Dr Fitzpatrick also found the child had fetal alcohol spectrum disorder, an impairment that makes children and adults impulsive while inhibiting their ability to solve problems, regulate their emotions or think through consequences. The inquest heard children with FASD were more prone to depression.

Dr Fitzpatrick believes the lifelong brain damage done to unborn babies when their mothers drink alcohol is a potent factor in the tragedy of Aboriginal youth suicide, but he said a strategy supported by community leaders in the Kimberly’s Fitzroy Valley had begun to significantly reduce the proportion of pregnant women who drank.

Dr Fitzpatrick helped reveal the world’s highest rate of FASD among children of the Fitzroy Valley, where the boy lives. The Lililwan study found one in five children born in the Fitzroy Valley in 2002 and 2003 had FASD.

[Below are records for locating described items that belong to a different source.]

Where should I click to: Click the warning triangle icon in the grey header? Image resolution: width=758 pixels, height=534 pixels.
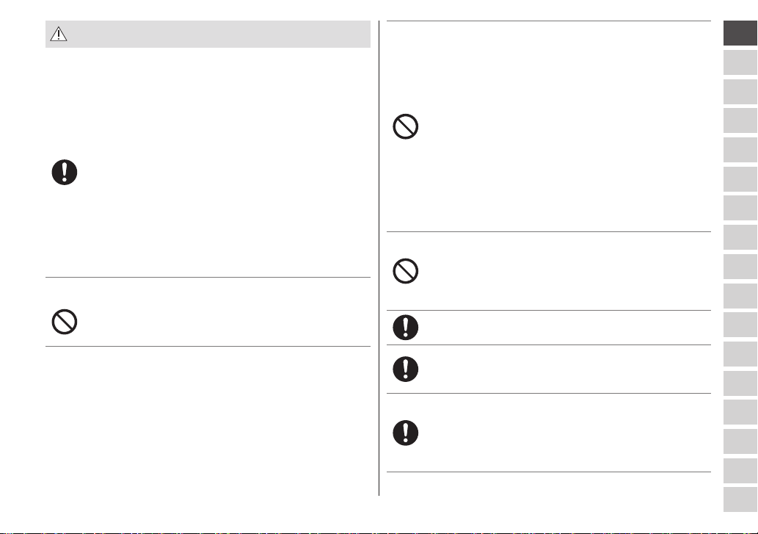(x=59, y=34)
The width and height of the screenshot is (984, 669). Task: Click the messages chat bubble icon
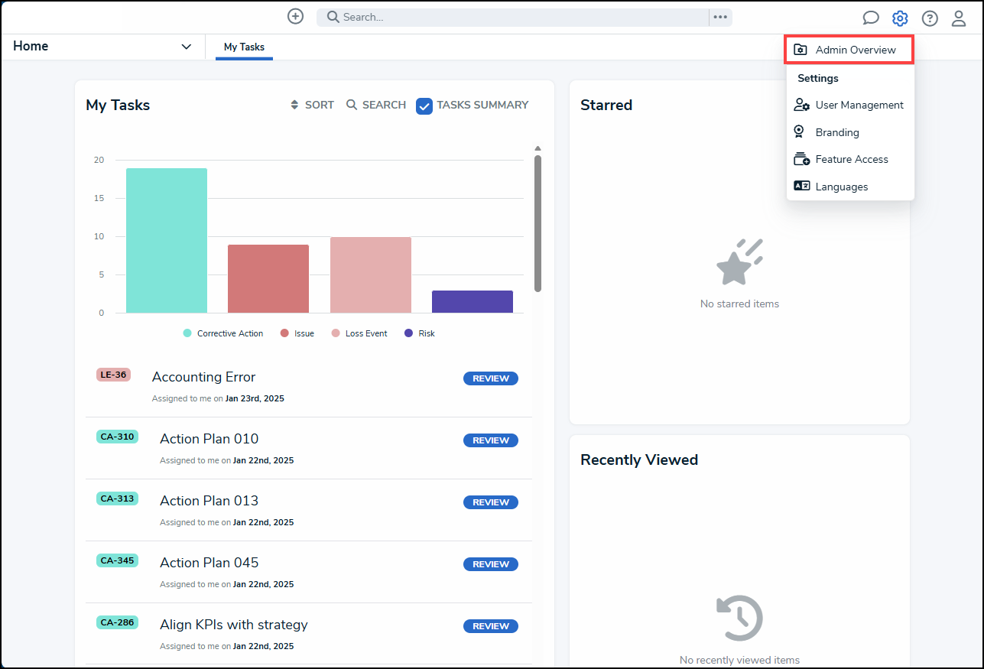pyautogui.click(x=871, y=18)
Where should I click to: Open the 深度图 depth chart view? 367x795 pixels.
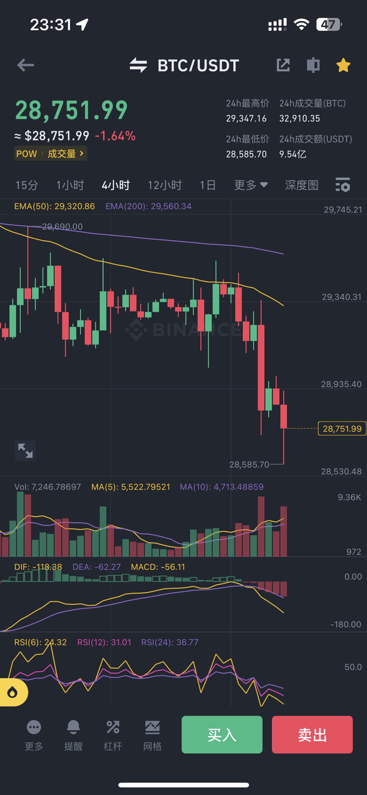click(301, 185)
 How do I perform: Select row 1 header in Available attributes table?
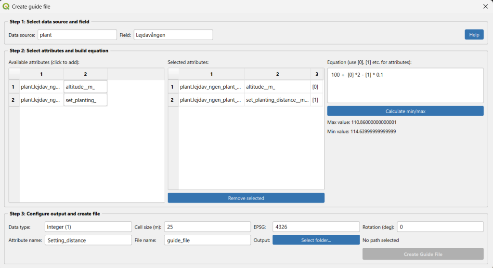[14, 87]
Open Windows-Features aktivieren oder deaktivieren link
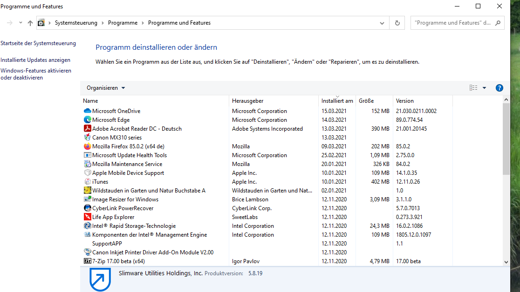This screenshot has width=520, height=292. pos(36,74)
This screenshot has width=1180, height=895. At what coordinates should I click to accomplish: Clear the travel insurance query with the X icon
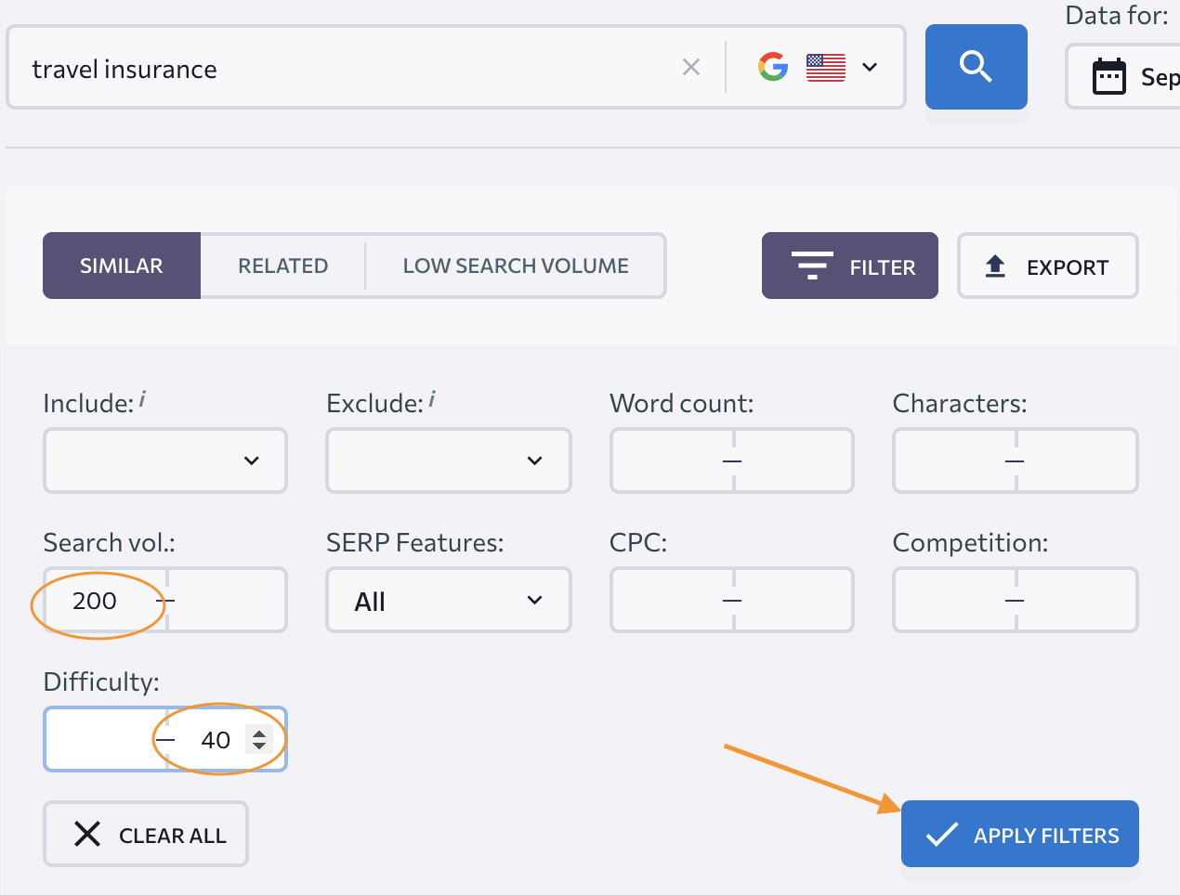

Researchers estimate a person with FASD costs the taxpayer $3.3 million in services over their lifetime, Dr Fitzpatrick said.

At the inquest into the suicides of 13 Aboriginal children and young people in the Kimberley between 2014 and 2016, Dr Fitzpatrick yesterday said: “Sadly, I think FASD is one of the most ­potent drivers of mental health problems that lead to suicide in places like the Kimberley.’’

Colleague Carmela Pestell, a professor of psychology, said she doubted whether the children who killed themselves understood the permanency of death. This was particularly so for ­people with FASD, because a 20-year-old with the impairment could have the mental age of a 12-year-old.

Dr Fitzpatrick said therapies could help people with FASD, but he believed the impairment was under-diagnosed because health professionals either did not know the symptoms or, in remote areas, were overwhelmed treating other health problems.

Dr Fitzpatrick said the scourge of FASD continued, but he said the Make FASD History campaign embraced by remote communities was working.

Before it began, 55 per cent of women in the communities of the Fitzroy Valley reported drinking while pregnant. Of those, 95 per cent drank at high risk levels of 10 or more standard drinks a session, either two to three times a week or two to three times a month.

But the most recent data from the region shows the percentage of women drinking during pregnancy has fallen to 15 per cent, and the Make FASD History strategy has been adopted in the Pilbara, as well as in parts of NSW, Queensland and the Northern Territory.

“One of my great fears is that I will be sitting at inquests like this in 20 years time talking about the same solutions to the same problems,” Dr Fitzpatrick said. “We have solutions that work and what we need to do now with the weight of that evidence is to scale up these solutions into other ­locations.”